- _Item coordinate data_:
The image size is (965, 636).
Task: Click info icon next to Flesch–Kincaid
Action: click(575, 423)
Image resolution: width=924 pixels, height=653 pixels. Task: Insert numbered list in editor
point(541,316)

--

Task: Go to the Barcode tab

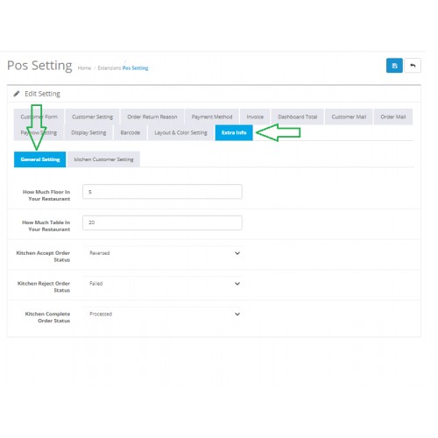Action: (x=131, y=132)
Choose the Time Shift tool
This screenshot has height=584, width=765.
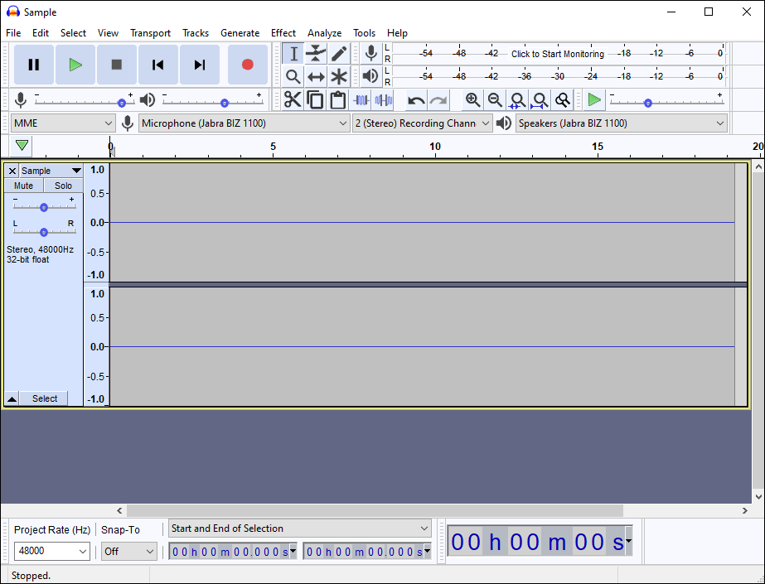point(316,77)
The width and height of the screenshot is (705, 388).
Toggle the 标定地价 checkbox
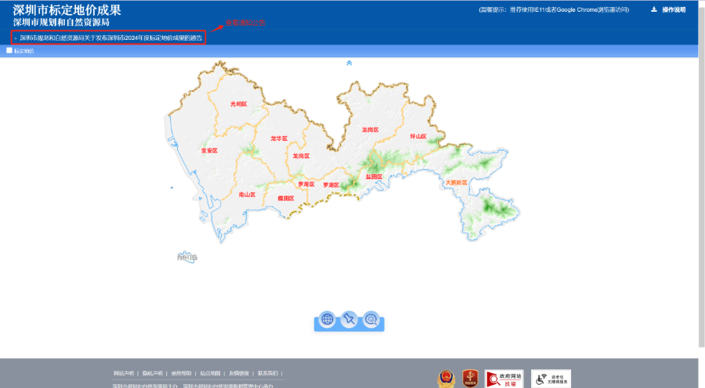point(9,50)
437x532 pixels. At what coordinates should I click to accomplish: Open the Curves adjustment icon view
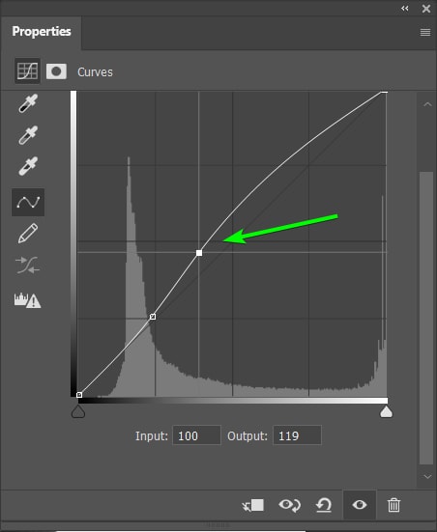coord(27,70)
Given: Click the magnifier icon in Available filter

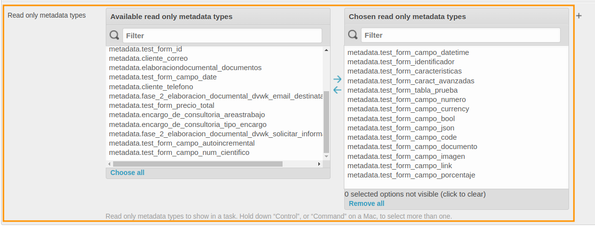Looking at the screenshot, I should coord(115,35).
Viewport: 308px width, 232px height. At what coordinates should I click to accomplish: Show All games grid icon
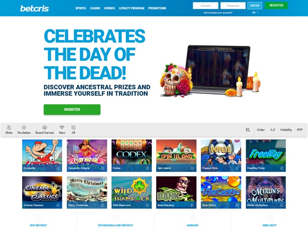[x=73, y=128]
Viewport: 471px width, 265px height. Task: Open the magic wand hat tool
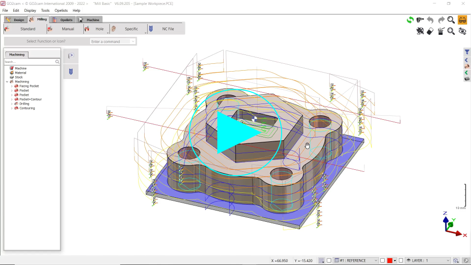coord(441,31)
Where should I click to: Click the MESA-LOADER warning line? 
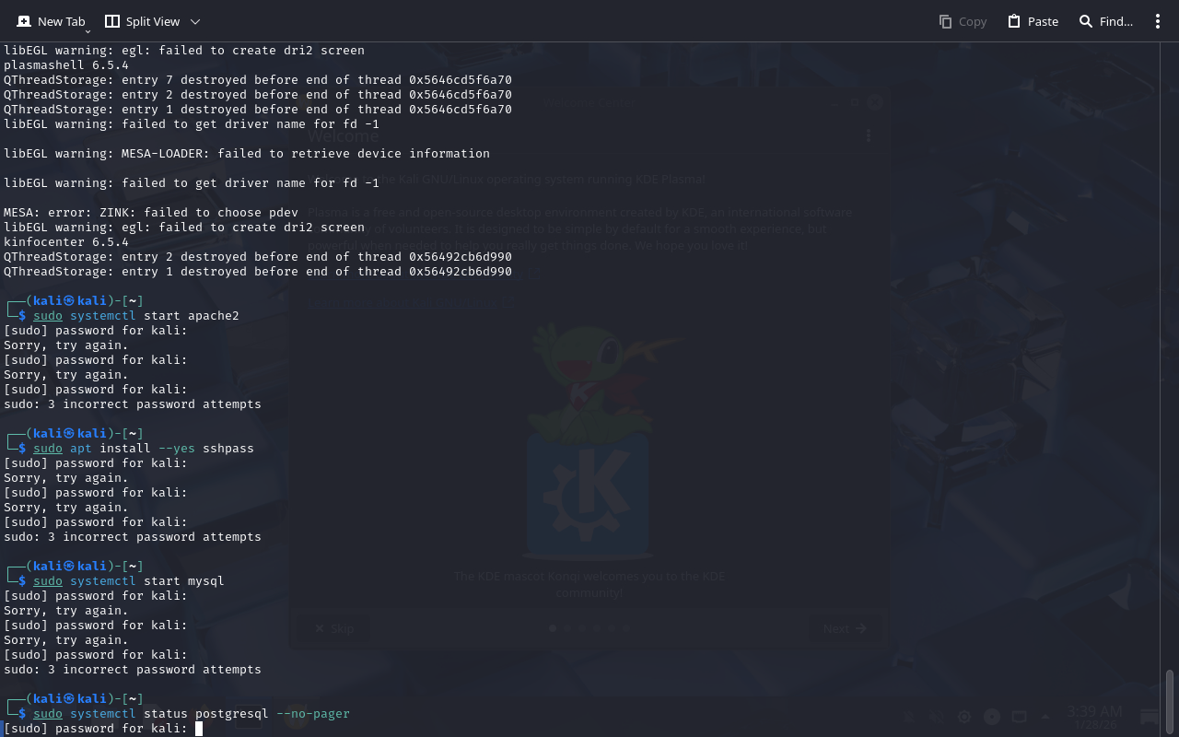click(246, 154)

==

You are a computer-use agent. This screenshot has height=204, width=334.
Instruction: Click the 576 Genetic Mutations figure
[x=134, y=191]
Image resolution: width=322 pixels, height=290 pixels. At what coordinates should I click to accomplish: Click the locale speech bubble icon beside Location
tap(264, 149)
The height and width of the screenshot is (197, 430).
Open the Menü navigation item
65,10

- _SET TASK_:
Reproduce only the stretch from the line containing "Image resolution: width=924" through the line containing "point(541,316)", swapping "numbered list" for "bulleted list" and keeping everything else the same.

- _WORKED SOLUTION_:
Image resolution: width=924 pixels, height=653 pixels. Task: Insert bulleted list in editor
point(541,316)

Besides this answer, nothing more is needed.